Les États-Unis ont annoncé le lancement des premières opérations dans des « zones pilotes » du sud du Liban, ouvrant une nouvelle phase dans la mise en œuvre de l’accord-cadre conclu fin juin entre Beyrouth, Israël et Washington.
Les villages de Froun, Srifa et Zawtar al-Gharbiya ont été retenus pour ce déploiement expérimental des soldats libanais, destiné à préparer le retrait progressif des forces israéliennes et le renforcement de la présence de l’armée libanaise dans ces localités.
Le Département d’État américain a indiqué dans un communiqué, que cette initiative est menée conformément à l’accord-cadre trilatéral et sous la supervision du Groupe militaire de coordination pour le Liban.
Washington présente cette étape comme le prolongement direct des discussions tenues la semaine précédente à Rome entre responsables israéliens et libanais, dans le cadre d’un cycle de négociations soutenu par les États-Unis depuis le mois d’avril dernier.
Sur le terrain, l’armée libanaise affirme avoir intensifié le déploiement de ses patrouilles dans plusieurs localités du Sud, notamment à Froun et Srifa, tout en précisant que la coordination se poursuit en vue d’un déploiement à Zawtar al-Gharbiya dès le retrait des forces israéliennes. Les autorités militaires libanaises ont également appelé les habitants à éviter les zones concernées jusqu’à nouvel ordre afin de garantir leur sécurité.
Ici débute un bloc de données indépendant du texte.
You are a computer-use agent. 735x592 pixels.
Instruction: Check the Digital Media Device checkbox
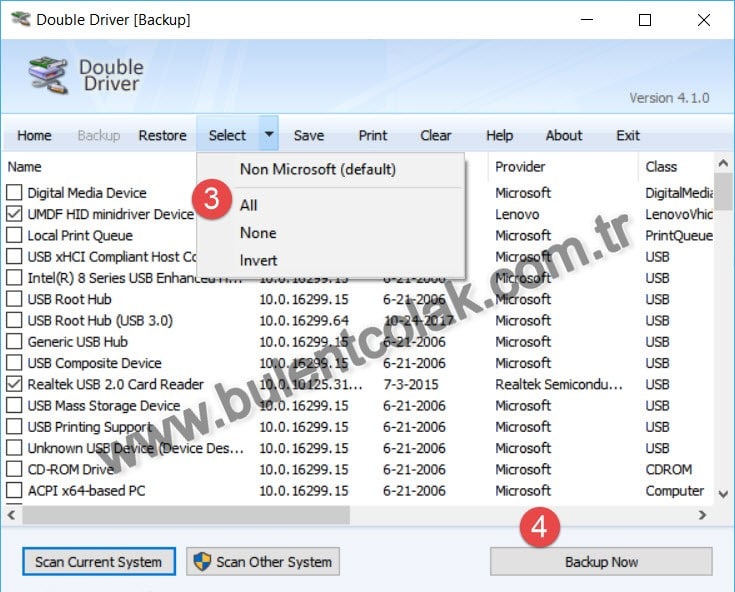(x=15, y=193)
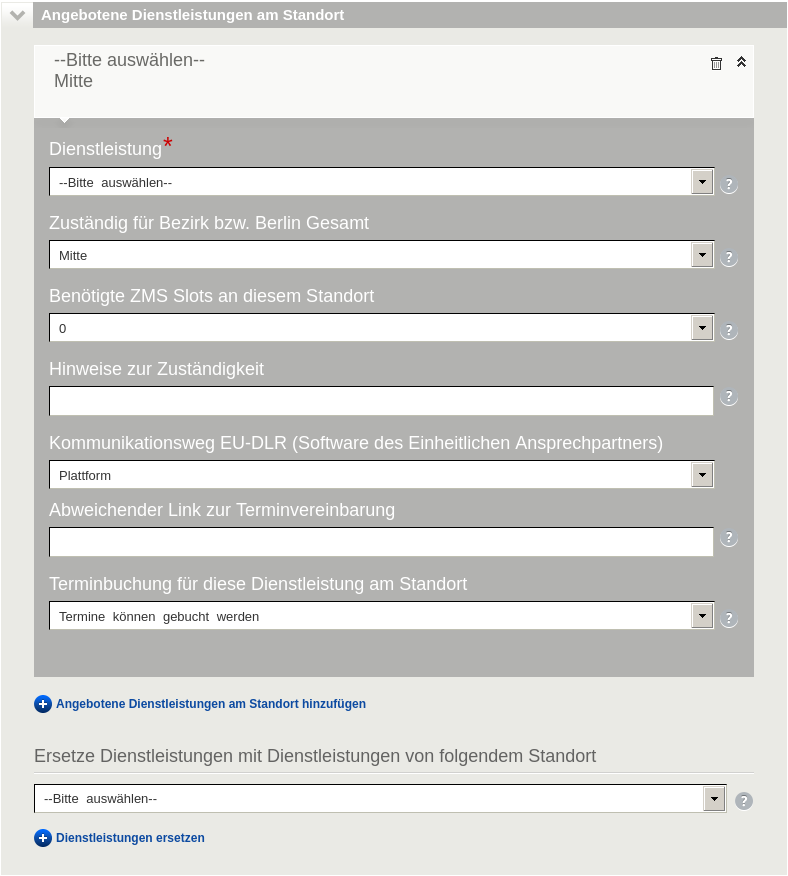Delete the service entry with trash icon
Viewport: 788px width, 876px height.
point(716,63)
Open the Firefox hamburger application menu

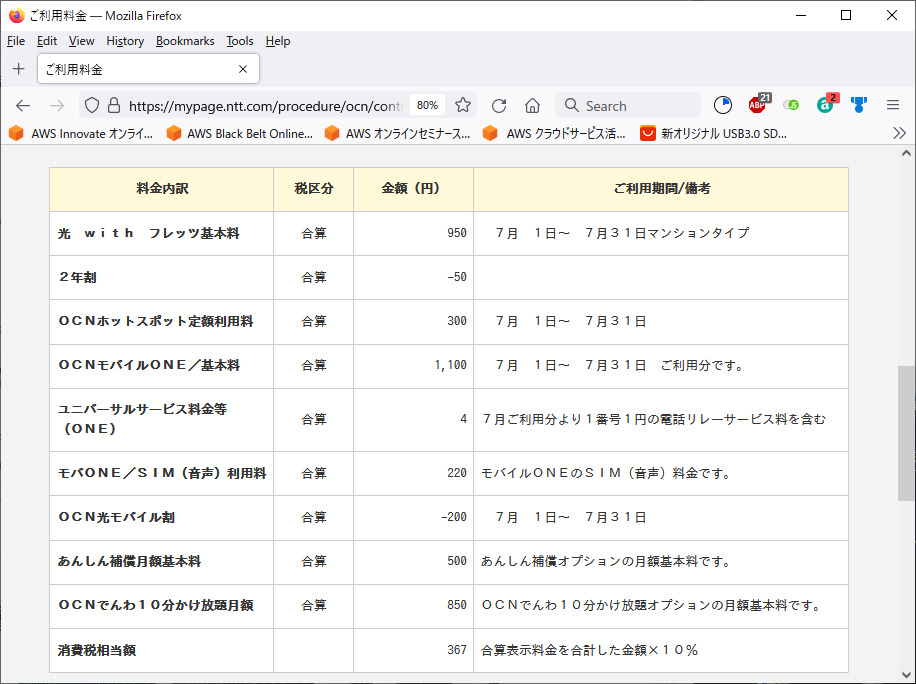[x=893, y=105]
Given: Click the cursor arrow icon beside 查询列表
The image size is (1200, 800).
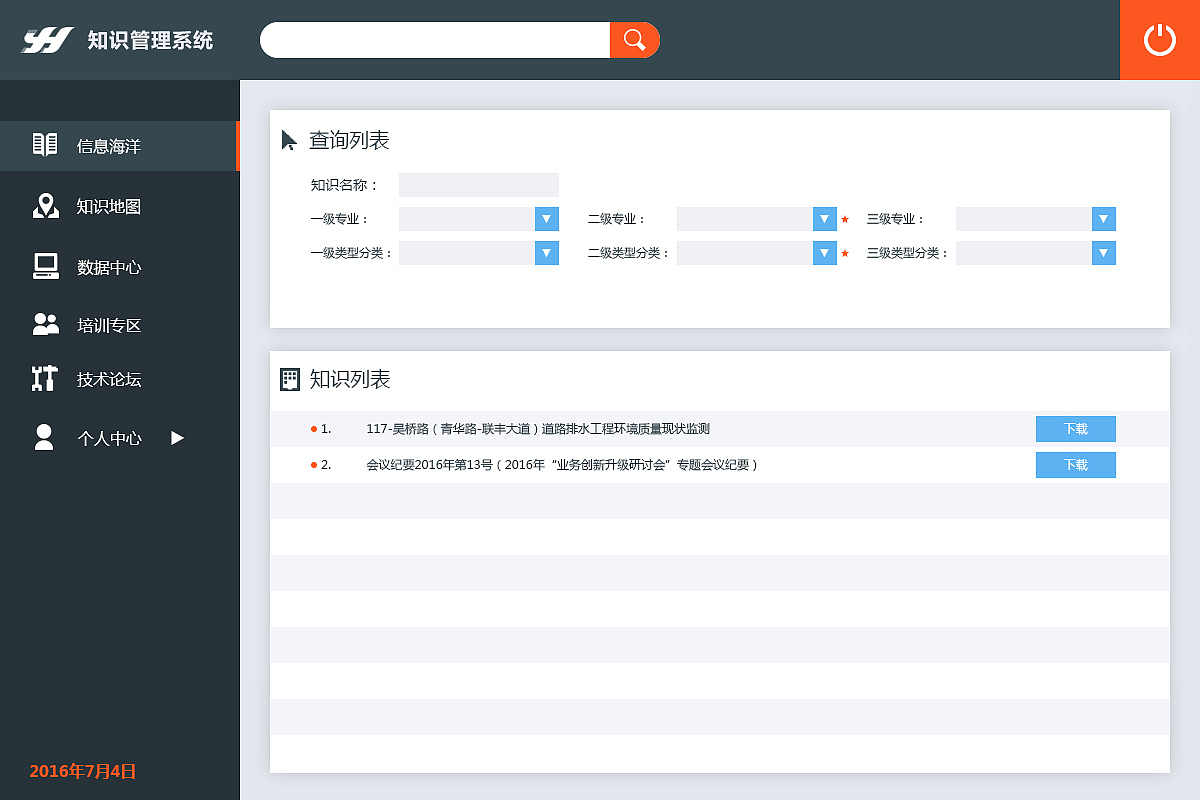Looking at the screenshot, I should (x=288, y=140).
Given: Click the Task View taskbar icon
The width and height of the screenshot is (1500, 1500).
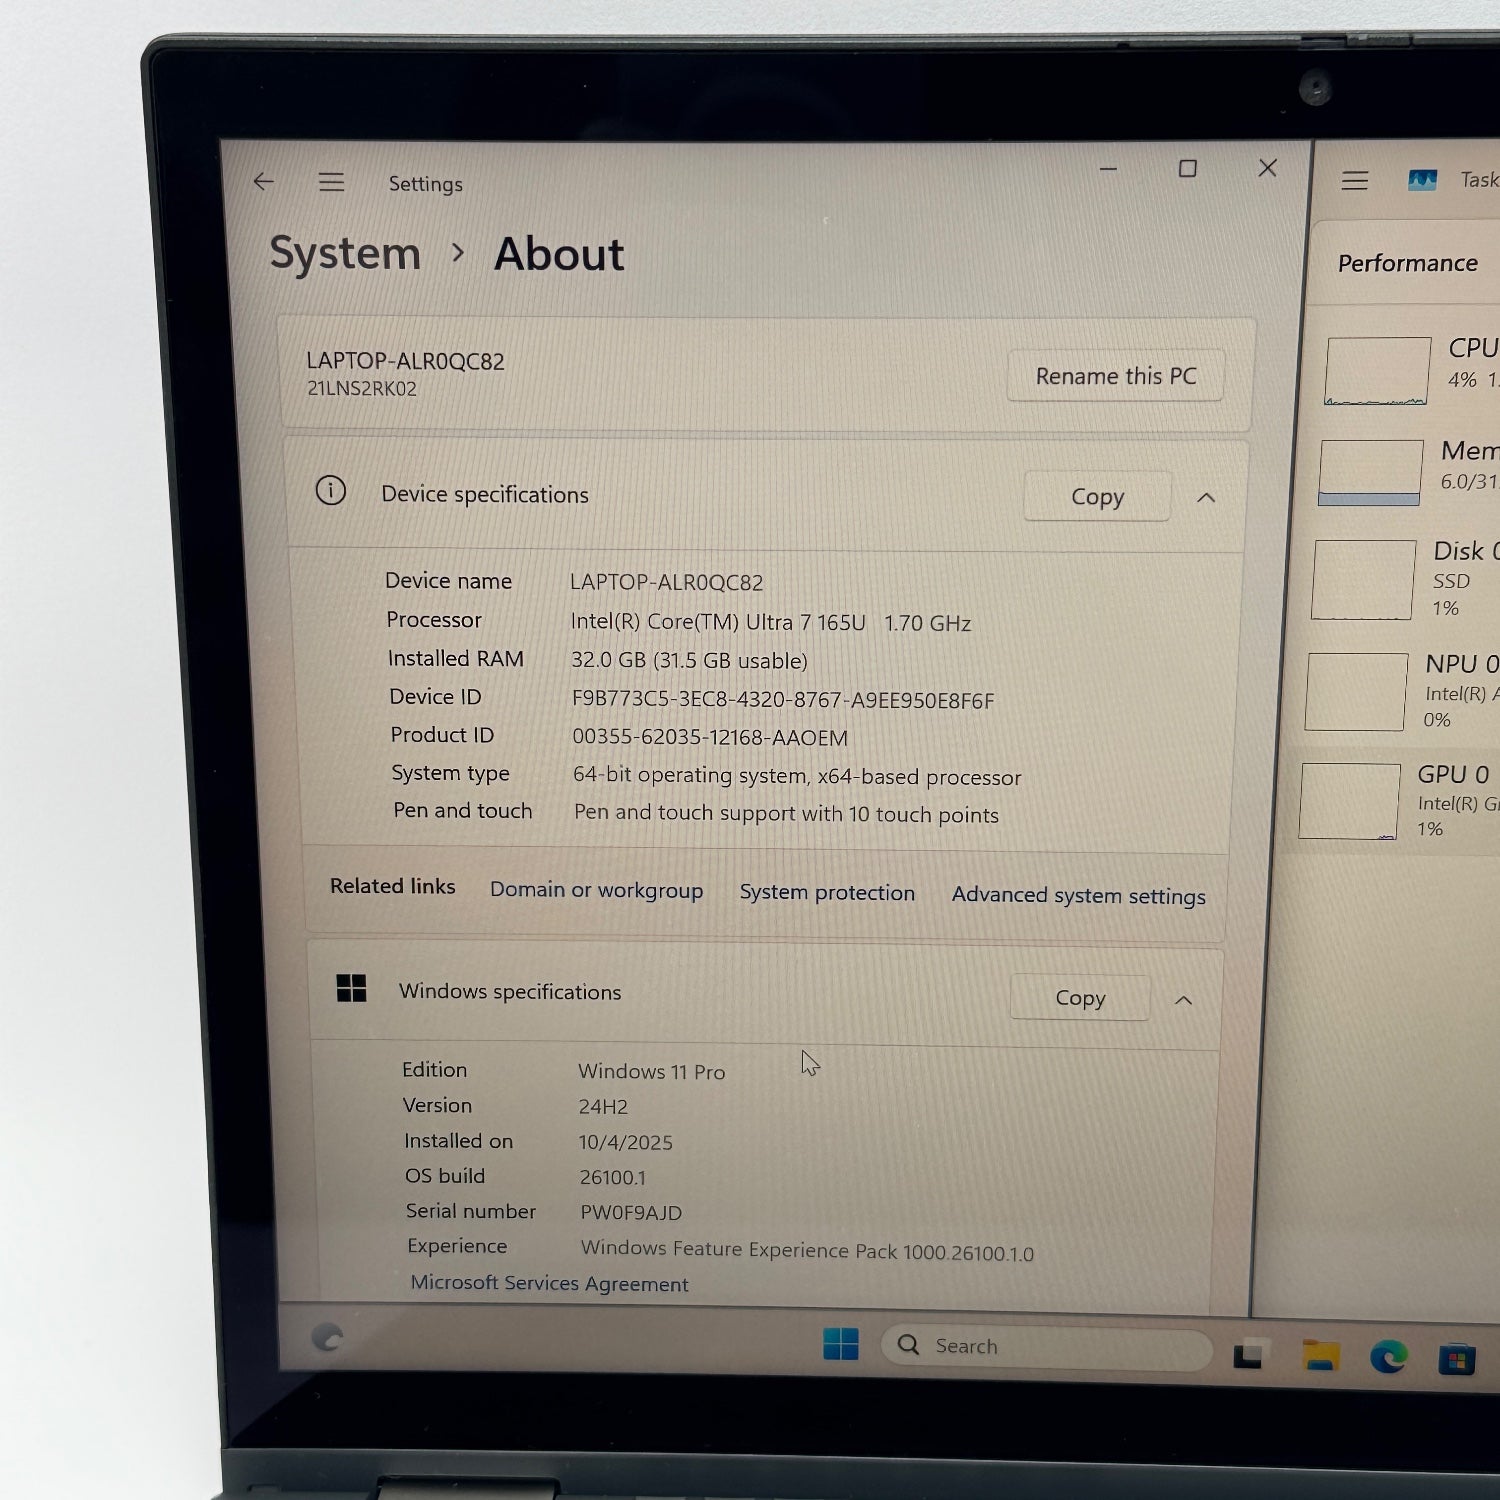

Toutefois, plusieurs sources locales font état d’une situation inchangée. Les maires de Froun et de Srifa ont indiqué n’avoir constaté aucune évolution concrète, tandis que des sources sécuritaires confirment que les forces israéliennes demeurent positionnées à la périphérie de Zawtar al-Gharbiya. Selon des responsables israéliens, un premier retrait devrait intervenir dans les prochains jours, sans dévoiler un calendrier précis de cet éventuel retrait.
Signé le 26 juin après plusieurs rounds de négociations, l’accord-cadre prévoit un retrait progressif des forces israéliennes du Sud du Liban en contrepartie du déploiement exclusif de l’armée libanaise et du démantèlement des infrastructures militaires du Hezbollah dans les zones évacuées. Le mouvement chiite, soutenu par l’Iran, rejette toutefois cet accord et exige un retrait israélien sans conditions préalables.
Cette initiative intervient dans un contexte de cessez-le-feu toujours fragile entre Israël et le Hezbollah. Malgré les efforts diplomatiques engagés par Washington, les échanges de tirs se poursuivent de part et d’autre de la frontière entre Israël et le Liban, alimentant les incertitudes quant à la stabilité durable dans le Sud libanais et à l’application effective dudit accord-cadre.